Chapter 4: Genetic and Historical Considerations of Oregon Sea Otters


Oregon’s sea otter population was hunted to extinction during the international maritime fur trade. The last native sea otter was killed in the early 20th century. Although sea otters probably occupied most of the Oregon Coast—evidenced by sea otter remains in archaeological sites within First Nations middens—the historical population size remains unknown. The scarcity of documentation for Oregon otters hunted during the fur trade might indicate that population density throughout the state was relatively low; however, studies using genetics to determine which sea otter subspecies, northern or southern, aligns best with Oregon’s extinct sea otter population suggest that Oregon likely represented a hybrid zone, with ancestors genetically resembling both southern and northern sea otters.

It seems clear that the successful reintroductions of sea otters to Washington, Vancouver Island, and Southeast Alaska have been instrumental in increasing population connectivity, with evidence of migrants carrying their genetic material between neighboring sea otter populations. These translocations have arguably been the most successful management tool to recover extirpated sea otter populations and their genetic diversity.
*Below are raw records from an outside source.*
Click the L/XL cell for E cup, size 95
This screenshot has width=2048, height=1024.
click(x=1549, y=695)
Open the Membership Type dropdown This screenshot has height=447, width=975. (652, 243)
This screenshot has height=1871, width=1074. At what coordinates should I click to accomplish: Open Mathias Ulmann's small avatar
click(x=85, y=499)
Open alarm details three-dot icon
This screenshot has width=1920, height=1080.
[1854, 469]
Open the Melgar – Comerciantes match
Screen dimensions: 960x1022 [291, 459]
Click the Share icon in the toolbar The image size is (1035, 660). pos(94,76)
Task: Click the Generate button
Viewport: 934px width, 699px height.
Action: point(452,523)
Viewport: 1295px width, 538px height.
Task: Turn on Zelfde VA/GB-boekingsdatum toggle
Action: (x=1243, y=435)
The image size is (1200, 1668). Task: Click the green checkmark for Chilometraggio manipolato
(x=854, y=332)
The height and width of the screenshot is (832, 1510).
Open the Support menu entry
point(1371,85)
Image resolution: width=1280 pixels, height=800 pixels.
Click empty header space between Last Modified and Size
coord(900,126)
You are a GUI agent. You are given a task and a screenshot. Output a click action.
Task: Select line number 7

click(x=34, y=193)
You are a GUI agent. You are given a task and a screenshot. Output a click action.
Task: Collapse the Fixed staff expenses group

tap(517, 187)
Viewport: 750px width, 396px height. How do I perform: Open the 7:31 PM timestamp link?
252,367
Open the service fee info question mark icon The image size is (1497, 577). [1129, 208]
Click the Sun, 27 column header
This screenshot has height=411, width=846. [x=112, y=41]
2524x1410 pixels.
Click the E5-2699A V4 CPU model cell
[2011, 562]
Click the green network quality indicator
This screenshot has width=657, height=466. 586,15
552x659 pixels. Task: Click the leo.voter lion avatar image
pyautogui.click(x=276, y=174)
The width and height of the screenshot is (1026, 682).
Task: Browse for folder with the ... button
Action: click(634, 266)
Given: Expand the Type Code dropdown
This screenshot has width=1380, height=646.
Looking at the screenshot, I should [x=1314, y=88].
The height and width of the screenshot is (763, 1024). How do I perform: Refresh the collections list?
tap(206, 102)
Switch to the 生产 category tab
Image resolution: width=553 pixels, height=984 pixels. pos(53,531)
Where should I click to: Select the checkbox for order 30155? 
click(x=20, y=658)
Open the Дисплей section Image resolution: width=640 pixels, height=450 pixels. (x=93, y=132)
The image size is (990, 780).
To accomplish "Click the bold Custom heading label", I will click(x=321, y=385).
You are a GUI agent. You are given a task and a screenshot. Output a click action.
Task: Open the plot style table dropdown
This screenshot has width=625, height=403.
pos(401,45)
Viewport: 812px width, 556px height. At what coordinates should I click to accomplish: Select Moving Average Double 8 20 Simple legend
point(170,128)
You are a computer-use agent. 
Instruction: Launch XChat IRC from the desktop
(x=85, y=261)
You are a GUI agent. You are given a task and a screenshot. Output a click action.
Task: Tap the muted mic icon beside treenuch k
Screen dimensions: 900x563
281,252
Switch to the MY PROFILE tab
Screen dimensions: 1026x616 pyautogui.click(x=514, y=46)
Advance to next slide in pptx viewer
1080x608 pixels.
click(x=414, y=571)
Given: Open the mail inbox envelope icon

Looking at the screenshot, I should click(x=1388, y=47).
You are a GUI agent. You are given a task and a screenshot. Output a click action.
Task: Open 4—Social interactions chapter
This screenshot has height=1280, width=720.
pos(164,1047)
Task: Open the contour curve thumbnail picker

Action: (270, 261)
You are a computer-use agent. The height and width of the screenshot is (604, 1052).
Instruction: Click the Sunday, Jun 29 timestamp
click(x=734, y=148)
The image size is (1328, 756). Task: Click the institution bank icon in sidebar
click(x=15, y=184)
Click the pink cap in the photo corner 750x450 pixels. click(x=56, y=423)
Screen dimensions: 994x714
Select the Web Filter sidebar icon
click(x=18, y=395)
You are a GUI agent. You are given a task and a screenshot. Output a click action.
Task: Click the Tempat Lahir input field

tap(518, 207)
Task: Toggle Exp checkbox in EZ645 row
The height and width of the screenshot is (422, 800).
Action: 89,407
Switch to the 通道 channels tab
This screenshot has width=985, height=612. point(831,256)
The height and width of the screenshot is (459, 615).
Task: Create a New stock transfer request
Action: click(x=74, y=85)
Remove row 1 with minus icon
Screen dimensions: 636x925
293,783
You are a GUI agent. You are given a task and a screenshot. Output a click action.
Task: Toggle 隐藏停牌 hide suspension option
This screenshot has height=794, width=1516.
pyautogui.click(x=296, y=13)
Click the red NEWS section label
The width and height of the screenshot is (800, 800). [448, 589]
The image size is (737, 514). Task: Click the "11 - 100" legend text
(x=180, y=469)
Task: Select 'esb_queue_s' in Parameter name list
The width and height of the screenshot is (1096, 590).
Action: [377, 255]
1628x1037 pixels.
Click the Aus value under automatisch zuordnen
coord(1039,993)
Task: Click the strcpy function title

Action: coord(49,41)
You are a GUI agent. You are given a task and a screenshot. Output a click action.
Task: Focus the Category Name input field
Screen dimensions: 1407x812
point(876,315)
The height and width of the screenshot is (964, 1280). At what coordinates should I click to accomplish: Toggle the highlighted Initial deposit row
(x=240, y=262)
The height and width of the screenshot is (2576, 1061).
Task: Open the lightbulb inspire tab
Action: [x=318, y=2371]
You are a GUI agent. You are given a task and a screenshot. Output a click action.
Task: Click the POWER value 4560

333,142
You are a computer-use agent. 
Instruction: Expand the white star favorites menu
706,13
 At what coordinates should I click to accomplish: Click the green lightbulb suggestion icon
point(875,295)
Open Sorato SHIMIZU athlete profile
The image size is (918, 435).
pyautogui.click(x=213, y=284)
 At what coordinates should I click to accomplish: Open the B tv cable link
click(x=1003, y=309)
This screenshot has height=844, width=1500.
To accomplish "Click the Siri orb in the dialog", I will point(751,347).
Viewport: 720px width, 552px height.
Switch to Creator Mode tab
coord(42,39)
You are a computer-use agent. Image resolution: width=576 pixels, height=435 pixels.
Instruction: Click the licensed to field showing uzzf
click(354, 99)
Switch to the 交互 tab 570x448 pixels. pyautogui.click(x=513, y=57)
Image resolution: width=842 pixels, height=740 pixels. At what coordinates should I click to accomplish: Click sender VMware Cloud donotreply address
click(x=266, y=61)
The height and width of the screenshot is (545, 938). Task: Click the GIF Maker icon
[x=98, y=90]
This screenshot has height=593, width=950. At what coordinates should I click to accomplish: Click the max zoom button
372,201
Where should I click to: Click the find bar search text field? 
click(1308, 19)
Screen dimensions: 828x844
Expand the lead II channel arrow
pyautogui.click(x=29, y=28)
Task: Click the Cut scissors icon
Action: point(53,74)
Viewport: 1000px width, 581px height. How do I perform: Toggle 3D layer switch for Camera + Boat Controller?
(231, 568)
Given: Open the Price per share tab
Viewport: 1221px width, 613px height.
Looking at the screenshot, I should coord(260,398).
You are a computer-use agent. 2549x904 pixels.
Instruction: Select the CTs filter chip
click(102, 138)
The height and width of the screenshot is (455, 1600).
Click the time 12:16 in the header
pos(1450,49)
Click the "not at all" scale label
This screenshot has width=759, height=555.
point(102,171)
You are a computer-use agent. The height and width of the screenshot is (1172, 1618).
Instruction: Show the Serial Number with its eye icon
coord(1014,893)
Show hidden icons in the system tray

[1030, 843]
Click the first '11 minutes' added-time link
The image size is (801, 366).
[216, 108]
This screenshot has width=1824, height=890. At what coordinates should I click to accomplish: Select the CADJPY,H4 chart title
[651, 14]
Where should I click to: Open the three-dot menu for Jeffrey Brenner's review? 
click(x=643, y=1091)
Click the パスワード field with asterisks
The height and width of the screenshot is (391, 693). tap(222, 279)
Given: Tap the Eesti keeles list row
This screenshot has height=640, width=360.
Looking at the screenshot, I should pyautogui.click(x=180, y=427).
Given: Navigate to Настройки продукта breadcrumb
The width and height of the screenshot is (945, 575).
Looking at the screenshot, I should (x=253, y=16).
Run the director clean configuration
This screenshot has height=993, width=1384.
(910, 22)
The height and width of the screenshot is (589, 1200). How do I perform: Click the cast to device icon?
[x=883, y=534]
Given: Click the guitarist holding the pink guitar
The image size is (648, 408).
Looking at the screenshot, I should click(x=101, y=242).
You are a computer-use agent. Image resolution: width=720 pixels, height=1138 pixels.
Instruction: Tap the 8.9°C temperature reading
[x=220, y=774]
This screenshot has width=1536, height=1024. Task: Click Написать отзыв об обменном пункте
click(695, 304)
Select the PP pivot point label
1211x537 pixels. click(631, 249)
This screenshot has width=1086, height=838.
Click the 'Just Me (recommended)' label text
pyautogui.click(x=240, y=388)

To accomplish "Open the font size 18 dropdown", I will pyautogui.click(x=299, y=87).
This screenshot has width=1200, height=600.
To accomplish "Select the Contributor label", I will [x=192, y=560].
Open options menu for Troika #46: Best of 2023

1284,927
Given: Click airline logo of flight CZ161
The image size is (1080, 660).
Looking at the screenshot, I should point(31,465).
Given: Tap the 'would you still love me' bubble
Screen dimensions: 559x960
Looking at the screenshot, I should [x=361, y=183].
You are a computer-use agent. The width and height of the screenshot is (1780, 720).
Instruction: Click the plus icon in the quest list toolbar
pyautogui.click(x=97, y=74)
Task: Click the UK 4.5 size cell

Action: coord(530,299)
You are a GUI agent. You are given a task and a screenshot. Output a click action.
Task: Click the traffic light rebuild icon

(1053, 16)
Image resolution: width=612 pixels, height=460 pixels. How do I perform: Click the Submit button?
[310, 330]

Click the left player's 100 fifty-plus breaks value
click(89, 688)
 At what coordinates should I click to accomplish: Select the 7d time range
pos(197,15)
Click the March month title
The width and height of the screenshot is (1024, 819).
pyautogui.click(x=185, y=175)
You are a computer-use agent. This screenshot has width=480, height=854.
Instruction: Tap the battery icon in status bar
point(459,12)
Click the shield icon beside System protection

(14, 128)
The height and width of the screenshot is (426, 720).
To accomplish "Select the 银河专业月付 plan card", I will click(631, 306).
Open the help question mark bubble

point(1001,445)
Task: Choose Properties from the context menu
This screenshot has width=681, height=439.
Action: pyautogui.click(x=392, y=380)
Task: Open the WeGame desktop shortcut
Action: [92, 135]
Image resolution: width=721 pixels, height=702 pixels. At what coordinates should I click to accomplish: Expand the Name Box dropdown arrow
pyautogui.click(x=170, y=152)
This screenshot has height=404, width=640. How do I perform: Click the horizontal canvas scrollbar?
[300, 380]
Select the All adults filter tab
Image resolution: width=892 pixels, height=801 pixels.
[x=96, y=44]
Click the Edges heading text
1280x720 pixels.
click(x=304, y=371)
The criteria for selecting a source population for a reintroduction to Oregon should attempt to maximize genetic diversity and establish genetic consistency with Oregon’s original pre-fur trade population. Information obtained from First Nations oral histories, archaeological remains, and genetic studies suggests that Oregon represented a hybrid zone between southern and northern sea otter populations. Based on this evidence, any future reintroduction effort to Oregon should aim to recreate such a hybrid zone by using both southern and northern source populations for an Oregon reintroduction. The U.S. Fish and Wildlife Service could approve the use of northern sea otters as a source population for a northern Oregon release site and southern sea otters as a source population for a southern Oregon release site, which might allow migrants to exchange gene flow soon after reintroduction. Alternatively, an Oregon reintroduction using a northern sea otter source population and a northern California reintroduction using southern sea otters as a source population could be authorized, allowing populations to reestablish themselves in historical areas and reconnect over time. Either of these strategies could help recover genetic diversity by mixing northern and southern sea otters and restoring the potential for gene flow through the 900-mile gap in sea otter distribution that exists from central Washington to south of San Francisco.